WHETHER epic sporting achievements on the world stage are worthy of inclusion within mainstream national news bulletins is a matter of debate, but given they usually are accorded such a status, it would be fair to assume that BBC, ITV, Channel 4 and Sky News would have heavily featured coverage of Scots boxer Josh Taylor's unprecedented achievement in becoming the first British fighter to unify all four versions of boxing's world title in any weight division ("Taylor makes the world take notice", Herald Sport, May 24).

The Prestonpans light-welterweight had gone into his unification fight against José Ramírez with two of the four world titles to his name, on a par with Watford-born heavyweight Anthony Joshua, but was fighting to become the first British boxer to become holder of the quartet of titles in the "four belt era".

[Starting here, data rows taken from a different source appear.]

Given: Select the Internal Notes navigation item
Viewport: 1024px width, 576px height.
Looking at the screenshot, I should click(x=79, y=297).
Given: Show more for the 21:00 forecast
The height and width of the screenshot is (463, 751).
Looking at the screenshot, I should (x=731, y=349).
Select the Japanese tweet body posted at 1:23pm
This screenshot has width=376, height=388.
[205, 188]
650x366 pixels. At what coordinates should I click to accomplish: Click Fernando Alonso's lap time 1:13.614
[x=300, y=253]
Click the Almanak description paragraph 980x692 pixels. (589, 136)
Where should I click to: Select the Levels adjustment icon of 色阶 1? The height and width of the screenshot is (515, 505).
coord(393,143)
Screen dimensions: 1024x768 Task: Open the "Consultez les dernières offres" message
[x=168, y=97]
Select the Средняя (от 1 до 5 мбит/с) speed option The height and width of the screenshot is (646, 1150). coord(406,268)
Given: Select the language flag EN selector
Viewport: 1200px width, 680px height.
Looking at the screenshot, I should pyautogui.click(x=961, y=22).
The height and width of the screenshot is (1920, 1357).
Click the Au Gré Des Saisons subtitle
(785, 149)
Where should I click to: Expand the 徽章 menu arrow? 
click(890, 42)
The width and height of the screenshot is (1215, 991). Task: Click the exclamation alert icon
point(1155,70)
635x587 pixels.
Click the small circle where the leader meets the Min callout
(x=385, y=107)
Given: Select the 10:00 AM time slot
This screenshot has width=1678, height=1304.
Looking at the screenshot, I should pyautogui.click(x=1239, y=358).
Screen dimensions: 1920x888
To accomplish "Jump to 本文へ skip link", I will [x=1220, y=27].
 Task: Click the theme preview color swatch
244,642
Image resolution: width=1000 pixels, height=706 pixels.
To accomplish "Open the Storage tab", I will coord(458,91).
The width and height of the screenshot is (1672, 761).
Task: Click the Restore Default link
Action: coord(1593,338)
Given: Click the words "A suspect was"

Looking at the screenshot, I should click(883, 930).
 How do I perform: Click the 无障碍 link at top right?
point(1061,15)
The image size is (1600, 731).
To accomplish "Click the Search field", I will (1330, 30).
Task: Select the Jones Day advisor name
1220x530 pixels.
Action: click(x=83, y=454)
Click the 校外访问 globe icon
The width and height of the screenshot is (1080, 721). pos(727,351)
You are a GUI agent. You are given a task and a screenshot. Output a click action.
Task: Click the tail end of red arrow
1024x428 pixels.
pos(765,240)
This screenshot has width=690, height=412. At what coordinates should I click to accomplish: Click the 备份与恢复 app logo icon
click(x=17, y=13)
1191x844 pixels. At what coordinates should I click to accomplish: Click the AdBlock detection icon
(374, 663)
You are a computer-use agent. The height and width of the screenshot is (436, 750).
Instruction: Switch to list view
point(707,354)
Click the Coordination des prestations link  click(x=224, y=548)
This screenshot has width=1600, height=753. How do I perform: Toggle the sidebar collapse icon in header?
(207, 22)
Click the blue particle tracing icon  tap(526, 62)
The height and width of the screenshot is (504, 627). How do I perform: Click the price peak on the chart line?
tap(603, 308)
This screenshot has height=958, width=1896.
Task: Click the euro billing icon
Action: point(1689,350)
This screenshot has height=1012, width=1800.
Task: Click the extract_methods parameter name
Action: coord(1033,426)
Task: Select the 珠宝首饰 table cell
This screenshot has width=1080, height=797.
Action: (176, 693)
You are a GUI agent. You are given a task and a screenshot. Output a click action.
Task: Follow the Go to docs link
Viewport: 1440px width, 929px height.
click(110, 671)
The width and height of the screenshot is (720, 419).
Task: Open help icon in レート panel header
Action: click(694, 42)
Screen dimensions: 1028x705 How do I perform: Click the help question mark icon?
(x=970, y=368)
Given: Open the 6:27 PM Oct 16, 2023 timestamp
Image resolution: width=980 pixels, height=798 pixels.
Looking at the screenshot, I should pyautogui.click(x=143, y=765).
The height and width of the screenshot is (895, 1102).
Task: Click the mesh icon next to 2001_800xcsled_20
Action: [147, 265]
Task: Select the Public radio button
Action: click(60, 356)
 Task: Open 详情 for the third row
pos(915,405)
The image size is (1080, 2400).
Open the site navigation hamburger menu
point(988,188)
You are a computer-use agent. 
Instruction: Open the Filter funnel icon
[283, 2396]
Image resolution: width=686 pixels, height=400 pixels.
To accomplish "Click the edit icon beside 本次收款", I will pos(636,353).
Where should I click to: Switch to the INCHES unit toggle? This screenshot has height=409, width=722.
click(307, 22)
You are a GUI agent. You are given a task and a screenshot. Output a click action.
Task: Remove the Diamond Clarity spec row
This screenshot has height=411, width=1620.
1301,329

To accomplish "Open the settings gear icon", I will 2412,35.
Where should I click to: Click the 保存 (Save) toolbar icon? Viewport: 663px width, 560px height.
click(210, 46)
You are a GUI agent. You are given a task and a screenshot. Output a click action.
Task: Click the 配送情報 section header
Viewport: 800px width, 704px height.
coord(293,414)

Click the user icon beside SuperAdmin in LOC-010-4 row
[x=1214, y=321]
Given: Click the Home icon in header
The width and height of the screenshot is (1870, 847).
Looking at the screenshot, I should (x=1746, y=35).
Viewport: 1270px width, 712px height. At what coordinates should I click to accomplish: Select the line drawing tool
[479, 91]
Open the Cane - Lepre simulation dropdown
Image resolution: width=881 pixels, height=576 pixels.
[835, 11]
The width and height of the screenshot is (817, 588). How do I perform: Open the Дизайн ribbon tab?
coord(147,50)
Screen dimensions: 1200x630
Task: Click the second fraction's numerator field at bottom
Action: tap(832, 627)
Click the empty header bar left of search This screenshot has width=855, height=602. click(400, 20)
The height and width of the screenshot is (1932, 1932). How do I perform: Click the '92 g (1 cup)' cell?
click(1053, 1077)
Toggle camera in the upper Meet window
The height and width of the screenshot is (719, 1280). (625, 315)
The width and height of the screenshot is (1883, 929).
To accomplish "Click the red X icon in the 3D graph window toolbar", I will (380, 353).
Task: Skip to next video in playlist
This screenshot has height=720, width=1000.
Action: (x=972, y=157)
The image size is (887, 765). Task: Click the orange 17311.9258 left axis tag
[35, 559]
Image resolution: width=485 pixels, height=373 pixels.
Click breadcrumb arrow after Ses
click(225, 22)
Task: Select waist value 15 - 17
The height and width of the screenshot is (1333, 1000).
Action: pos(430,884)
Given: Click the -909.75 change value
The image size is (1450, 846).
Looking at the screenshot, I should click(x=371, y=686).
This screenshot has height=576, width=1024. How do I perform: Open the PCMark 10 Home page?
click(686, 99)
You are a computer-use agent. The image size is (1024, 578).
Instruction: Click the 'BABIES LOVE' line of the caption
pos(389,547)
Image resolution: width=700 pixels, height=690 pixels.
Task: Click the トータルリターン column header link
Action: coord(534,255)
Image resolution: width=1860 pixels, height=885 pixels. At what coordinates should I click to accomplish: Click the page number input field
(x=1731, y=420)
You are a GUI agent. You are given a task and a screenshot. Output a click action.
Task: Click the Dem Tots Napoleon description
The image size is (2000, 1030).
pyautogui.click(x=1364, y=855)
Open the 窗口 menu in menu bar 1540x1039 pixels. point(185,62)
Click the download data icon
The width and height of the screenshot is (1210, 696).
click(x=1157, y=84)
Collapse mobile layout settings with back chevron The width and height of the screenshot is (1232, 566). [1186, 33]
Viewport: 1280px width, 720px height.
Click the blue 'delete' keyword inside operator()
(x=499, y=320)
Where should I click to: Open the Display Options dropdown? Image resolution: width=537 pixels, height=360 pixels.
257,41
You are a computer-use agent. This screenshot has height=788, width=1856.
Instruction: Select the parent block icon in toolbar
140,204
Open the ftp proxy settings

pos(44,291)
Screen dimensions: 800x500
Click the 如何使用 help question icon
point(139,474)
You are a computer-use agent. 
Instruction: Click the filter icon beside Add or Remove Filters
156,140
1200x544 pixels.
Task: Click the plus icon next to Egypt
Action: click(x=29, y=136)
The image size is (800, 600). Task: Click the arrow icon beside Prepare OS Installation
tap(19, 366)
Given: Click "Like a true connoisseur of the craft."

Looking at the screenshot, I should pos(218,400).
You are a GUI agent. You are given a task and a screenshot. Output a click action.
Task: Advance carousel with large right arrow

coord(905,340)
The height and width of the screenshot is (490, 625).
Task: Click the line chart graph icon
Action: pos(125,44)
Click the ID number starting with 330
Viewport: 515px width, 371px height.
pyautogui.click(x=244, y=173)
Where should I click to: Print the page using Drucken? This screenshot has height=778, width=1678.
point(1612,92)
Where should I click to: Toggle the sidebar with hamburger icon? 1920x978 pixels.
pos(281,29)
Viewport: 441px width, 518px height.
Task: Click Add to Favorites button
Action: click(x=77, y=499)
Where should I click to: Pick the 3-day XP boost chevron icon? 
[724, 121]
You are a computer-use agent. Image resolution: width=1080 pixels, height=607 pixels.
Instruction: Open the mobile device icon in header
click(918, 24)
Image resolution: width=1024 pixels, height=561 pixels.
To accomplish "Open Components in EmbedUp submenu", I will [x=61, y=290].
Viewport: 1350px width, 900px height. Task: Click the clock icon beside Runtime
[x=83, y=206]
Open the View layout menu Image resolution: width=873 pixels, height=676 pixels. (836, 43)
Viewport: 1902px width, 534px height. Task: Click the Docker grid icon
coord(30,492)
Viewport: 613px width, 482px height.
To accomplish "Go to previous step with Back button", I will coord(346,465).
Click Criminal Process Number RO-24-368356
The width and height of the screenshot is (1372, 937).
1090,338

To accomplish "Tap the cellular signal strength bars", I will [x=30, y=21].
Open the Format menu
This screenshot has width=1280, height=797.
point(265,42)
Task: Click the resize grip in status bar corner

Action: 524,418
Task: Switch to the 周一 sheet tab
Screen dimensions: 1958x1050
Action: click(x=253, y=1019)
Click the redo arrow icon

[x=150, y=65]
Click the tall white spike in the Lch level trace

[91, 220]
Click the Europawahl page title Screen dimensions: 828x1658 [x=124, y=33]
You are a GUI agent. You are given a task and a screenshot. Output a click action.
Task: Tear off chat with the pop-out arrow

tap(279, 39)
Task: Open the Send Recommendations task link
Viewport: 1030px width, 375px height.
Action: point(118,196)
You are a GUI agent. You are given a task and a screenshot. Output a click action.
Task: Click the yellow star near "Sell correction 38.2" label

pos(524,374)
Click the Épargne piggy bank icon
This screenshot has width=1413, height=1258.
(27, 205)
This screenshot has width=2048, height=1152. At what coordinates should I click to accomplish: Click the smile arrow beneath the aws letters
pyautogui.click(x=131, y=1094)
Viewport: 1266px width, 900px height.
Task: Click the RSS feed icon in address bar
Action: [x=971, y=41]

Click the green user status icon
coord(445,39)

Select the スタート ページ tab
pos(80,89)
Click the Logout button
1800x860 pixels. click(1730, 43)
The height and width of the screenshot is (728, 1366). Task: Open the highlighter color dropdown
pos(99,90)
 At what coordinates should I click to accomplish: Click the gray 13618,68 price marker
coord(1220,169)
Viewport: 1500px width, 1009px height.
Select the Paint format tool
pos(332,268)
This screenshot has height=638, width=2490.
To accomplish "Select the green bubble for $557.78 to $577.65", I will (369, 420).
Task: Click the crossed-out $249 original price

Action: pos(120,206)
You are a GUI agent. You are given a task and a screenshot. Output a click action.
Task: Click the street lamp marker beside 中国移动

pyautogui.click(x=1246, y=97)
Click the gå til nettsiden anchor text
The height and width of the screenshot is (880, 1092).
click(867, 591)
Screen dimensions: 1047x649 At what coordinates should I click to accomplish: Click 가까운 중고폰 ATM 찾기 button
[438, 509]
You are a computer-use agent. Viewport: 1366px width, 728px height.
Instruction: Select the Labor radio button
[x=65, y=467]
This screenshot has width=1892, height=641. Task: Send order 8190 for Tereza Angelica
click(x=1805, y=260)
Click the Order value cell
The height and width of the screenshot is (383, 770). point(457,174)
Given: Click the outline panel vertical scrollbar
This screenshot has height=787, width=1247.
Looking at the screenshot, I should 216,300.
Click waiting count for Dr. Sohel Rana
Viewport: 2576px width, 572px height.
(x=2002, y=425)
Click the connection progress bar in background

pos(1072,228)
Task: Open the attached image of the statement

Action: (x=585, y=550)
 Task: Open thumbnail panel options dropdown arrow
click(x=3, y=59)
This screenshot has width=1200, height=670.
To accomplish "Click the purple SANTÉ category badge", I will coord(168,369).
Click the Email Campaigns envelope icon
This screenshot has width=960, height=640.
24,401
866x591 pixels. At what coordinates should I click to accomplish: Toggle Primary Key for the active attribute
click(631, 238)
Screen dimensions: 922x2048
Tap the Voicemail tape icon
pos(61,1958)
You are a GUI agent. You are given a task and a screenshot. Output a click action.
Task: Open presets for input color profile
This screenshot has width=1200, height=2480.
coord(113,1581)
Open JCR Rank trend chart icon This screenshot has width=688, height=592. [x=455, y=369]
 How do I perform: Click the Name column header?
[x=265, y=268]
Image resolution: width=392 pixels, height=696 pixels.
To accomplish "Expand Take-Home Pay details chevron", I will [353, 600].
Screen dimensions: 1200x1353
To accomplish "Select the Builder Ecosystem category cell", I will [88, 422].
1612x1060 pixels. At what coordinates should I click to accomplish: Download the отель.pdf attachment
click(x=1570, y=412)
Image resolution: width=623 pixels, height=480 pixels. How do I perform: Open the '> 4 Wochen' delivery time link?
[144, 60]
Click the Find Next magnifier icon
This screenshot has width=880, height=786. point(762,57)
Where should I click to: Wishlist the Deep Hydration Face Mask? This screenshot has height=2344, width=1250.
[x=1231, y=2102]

It was curious enough that the Taylor/Ramírez contest was not covered live by any of the UK's main pay-per-view channels such as Sky or BT Sport – it was eventually streamed live on the specialist boxing platform FITE TV for a one-off payment of £9 – but the returning Scottish hero's homecoming failed to make the cut on any on the main UK-wide news channels.

Rather, on the day of Taylor's return to the UK from Las Vegas – passing through London Heathrow en route to Edinburgh – the main news channels deployed their esteemed sports editors (incidentally, all English) to the announcement of Gareth Southgate's provisional squad for the delayed Euro 2020, England's opening fixture still a full three weeks away, his final 26-man squad still a week from being finalised.

Whilst appreciating the numbers game between Scotland and England and the juxtaposition in popularity between football and boxing, surely Taylor's unprecedented actual achievement should have carried significantly greater editorial weight ahead of a provisional squad pre-announcement for one team taking part in an event that will not reach its denouement for almost two months?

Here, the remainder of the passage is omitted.